Terrence, every year it is getting hotter on the earth! The small island nations are now meeting to try to figure out what they can do to avoid totally disappearing as glacial ice melts and they vanish under the earth's rising oceans. In this Boston Globe editorial are the statistics for 1998:

A BOSTON GLOBE EDITORIAL
Trying to ignore global warning

Last month the Clinton administration quietly asked for postponement of
final agreement on the Kyoto global warming treaty until after the
presidential election in 2000. The treaty, adopted at the world environmental
summit in 1997, left some important issues unresolved, including the role of
underdeveloped countries and the details of a system of vouchers that would
let nations buy and sell pollution credits.

The request for postponement may be understandable politically and
technically, but this is no time to fall short in addressing global warming.
1998 was the warmest year on record, according to the World
Meterological Organization - the 20th consecutive year with above-normal
temperatures.
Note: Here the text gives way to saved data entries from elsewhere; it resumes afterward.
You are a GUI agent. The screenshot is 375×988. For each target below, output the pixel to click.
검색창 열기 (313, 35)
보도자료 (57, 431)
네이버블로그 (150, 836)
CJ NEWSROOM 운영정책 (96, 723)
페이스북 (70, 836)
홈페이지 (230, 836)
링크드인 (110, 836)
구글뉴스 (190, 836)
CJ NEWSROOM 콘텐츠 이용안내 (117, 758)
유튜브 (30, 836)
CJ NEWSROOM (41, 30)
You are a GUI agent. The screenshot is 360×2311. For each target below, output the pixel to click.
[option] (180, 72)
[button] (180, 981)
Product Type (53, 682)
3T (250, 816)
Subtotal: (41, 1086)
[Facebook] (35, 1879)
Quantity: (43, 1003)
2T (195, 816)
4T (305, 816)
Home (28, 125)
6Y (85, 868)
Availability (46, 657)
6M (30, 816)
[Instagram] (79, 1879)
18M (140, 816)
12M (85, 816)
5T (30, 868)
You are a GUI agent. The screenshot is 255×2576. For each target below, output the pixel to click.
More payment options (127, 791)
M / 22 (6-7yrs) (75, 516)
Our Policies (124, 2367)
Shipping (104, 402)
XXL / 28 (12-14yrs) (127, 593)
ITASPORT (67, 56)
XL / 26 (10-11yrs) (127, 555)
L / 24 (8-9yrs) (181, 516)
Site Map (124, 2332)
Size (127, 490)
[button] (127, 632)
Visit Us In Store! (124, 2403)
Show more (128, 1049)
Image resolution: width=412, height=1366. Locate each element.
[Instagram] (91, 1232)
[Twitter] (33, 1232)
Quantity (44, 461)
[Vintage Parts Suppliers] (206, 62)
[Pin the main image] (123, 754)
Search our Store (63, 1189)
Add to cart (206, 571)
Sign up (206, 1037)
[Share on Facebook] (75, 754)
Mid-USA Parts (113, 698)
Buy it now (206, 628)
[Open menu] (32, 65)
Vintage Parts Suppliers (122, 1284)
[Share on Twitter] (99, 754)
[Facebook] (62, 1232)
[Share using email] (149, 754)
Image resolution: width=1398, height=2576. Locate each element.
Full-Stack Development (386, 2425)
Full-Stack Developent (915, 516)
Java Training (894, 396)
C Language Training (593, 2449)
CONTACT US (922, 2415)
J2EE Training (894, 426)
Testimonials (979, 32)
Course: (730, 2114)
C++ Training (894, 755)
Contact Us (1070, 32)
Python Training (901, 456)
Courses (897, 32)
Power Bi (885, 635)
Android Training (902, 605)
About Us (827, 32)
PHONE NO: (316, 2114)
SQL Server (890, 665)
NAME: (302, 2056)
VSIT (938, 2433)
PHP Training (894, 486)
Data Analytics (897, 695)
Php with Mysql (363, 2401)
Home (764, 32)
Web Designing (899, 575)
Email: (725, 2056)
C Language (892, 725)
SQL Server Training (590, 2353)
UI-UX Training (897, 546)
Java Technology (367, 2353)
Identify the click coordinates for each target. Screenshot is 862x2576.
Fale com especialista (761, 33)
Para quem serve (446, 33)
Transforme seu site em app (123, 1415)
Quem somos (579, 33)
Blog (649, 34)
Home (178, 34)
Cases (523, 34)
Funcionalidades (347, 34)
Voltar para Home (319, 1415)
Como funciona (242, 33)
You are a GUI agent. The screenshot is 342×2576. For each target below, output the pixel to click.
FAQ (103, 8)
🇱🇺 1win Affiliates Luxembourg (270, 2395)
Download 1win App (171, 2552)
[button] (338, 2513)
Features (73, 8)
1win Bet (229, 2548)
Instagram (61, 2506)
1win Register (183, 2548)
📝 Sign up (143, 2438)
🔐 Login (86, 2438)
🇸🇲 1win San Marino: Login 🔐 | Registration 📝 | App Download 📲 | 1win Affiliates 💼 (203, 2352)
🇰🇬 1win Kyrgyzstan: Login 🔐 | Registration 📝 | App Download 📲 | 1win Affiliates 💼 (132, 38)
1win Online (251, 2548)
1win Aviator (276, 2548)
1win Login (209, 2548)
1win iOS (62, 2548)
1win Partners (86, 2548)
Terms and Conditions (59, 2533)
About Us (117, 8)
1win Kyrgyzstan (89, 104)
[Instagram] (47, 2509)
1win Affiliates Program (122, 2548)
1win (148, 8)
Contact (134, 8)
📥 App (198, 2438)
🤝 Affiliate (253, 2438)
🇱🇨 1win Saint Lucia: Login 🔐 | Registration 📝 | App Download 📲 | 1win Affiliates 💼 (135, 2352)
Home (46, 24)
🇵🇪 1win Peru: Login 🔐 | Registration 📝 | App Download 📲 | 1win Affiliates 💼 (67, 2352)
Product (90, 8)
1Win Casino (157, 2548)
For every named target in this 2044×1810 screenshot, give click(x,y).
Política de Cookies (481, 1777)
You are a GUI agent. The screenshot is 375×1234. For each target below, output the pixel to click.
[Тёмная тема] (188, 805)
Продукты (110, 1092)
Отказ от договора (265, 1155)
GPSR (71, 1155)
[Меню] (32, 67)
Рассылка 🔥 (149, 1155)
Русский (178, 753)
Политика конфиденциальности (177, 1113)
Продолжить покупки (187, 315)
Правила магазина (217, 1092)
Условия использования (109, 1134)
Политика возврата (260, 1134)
The record holds even after El Nino, a natural phenomenon, is
factored out of the statistics.

The United States is backtracking on several fronts. President Clinton's
budget for fiscal year 2000 requests $4 billion to help reduce global
warming, including $3.6 billion in tax incentives for those who buy
energy-efficient appliances and cars. That is a cool $1 billion less than
Clinton proposed for fiscal year 1999, just after the Kyoto summit. And the
United States is failing to meet the goals it agreed to in Kyoto: a reduction in
greenhouse gases to 7 percent below 1990 levels by 2012. Last year US
emissions increased sharply.

Meanwhile, mankind continues to cut down forests that absorb carbon
gases, burns fossil fuels as if they were an inexhaustible resource, and shrugs
off the droughts, fires, floods, warming ocean temperatures, and other
effects of climate change that will only become more drastic if temperatures
continue to rise.

Postponing final agreement on the Kyoto treaty until 2001 would mean that
a new president will be making crucial choices. This raises the stakes for
Vice President Al Gore, who has made global warming central to his
agenda, and for all the other presidential candidates whose views are less
well known. It is not too soon to ask probing questions of the men and
women who will help decide the fate of the earth.

This story ran on page A10 of the Boston Globe on 07/06/99.
© Copyright 1999 Globe Newspaper Company.

boston.com



To: Father Terrence who wrote (47111)7/25/1999 6:20:00 PM
From: Ish  Read Replies (1) | Respond to of 108807
 
<<The simple fact is the Earth warms and cools on a natural cycle. Everything else is political and is used (abused) by those with their own power-seeking agenda.>>

There was a cycle of global warming between the years A.D.900 and 1300. Crops flourished, the weather became more stable, people lived longer and prosperity was stimulated.

No doubt this was due to all the SUVs on the road then.